| SUPPLIED RECORDS |
Segment Open

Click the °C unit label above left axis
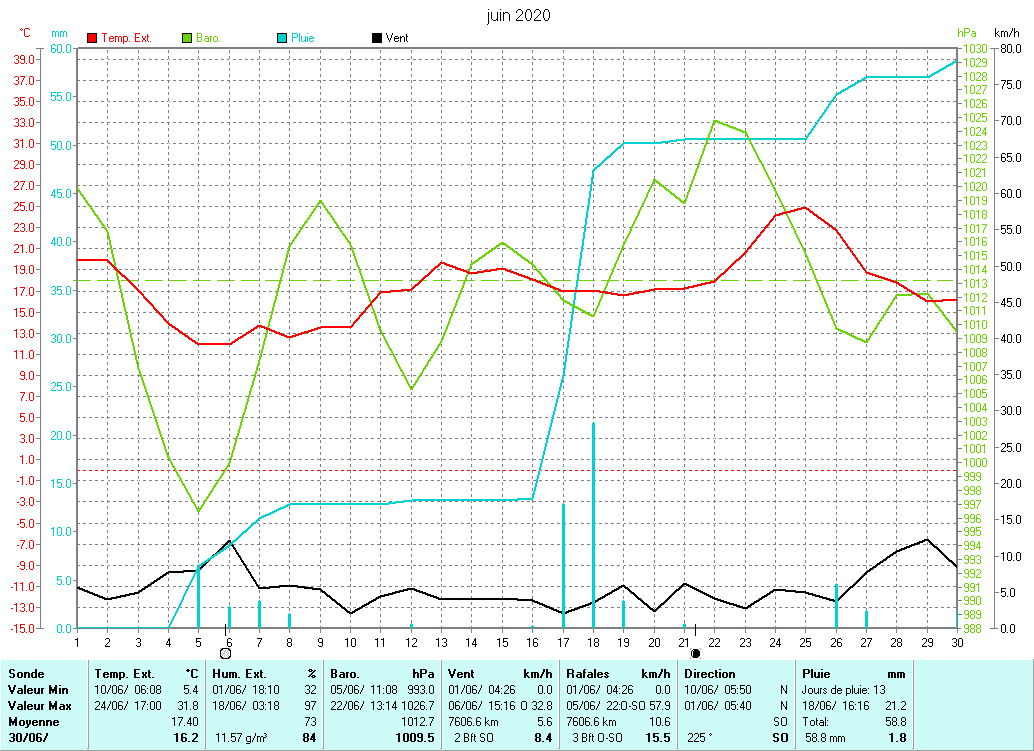This screenshot has height=751, width=1034. click(25, 33)
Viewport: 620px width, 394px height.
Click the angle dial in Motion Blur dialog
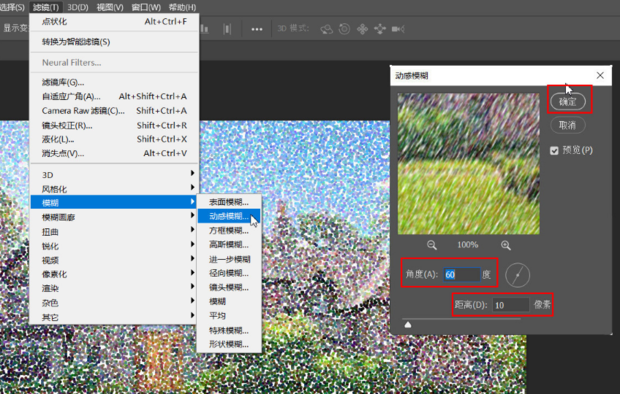point(517,275)
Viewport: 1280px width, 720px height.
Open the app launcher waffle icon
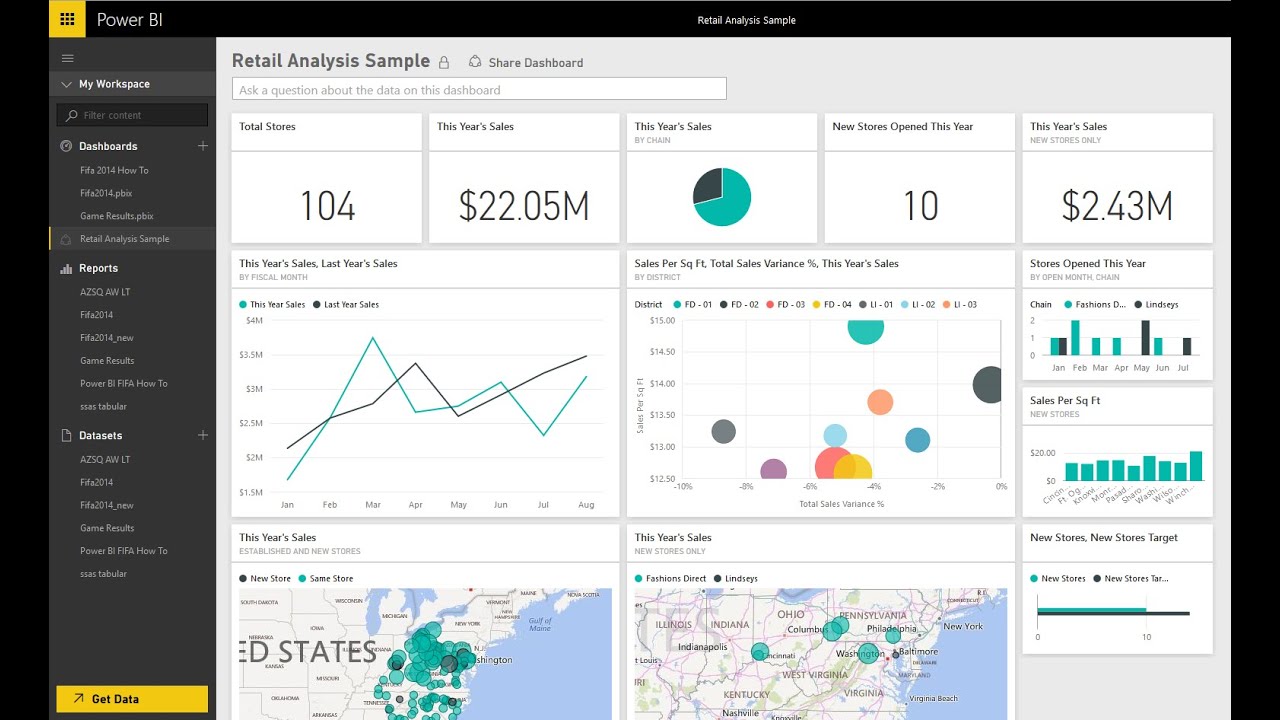tap(67, 19)
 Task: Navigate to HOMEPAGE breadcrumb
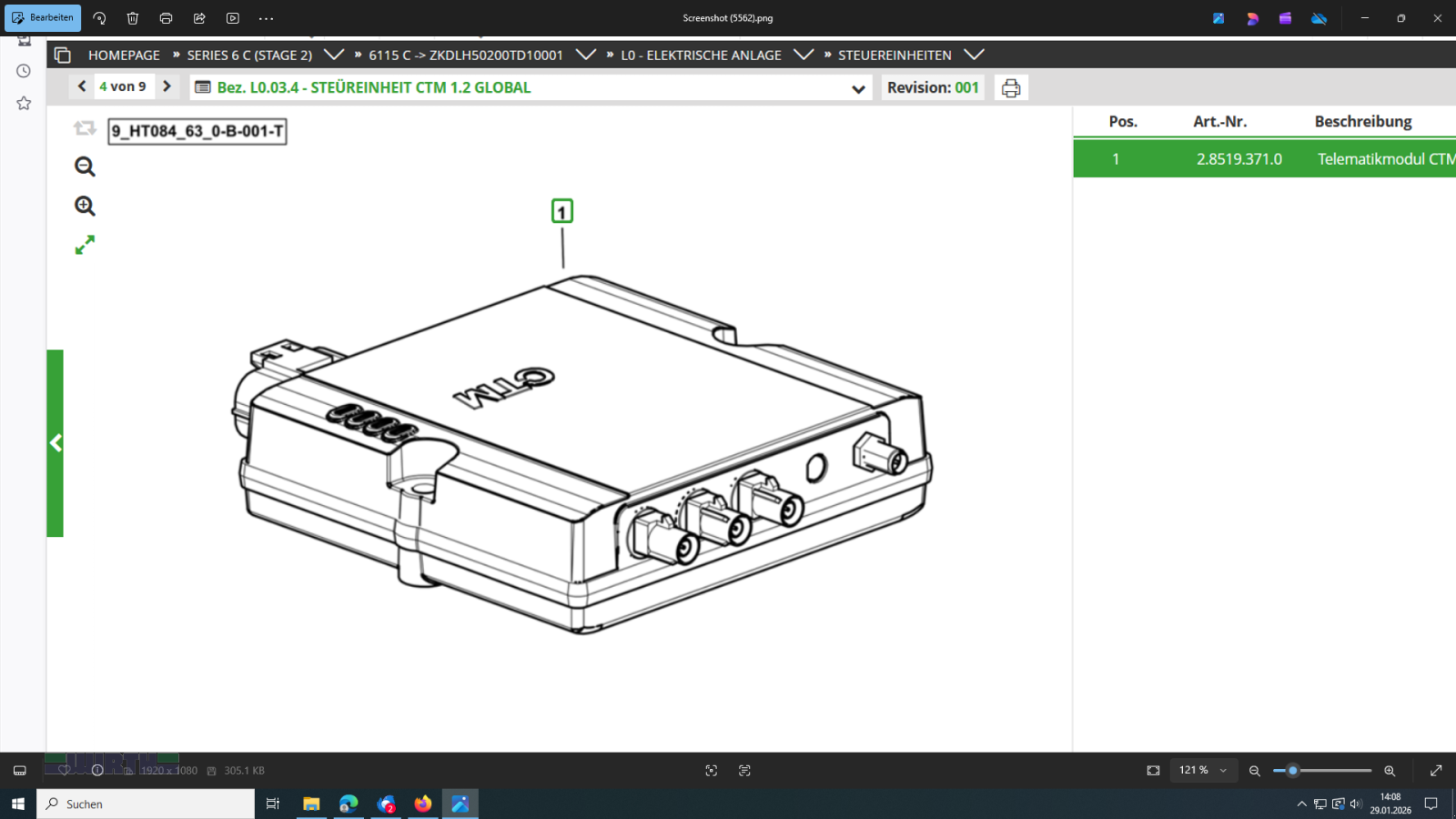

Segment Closed

Show the lines from the data above that contain the string "Viewport".

Viewport: 620px width, 394px height.
Viewport: 1280px width, 720px height.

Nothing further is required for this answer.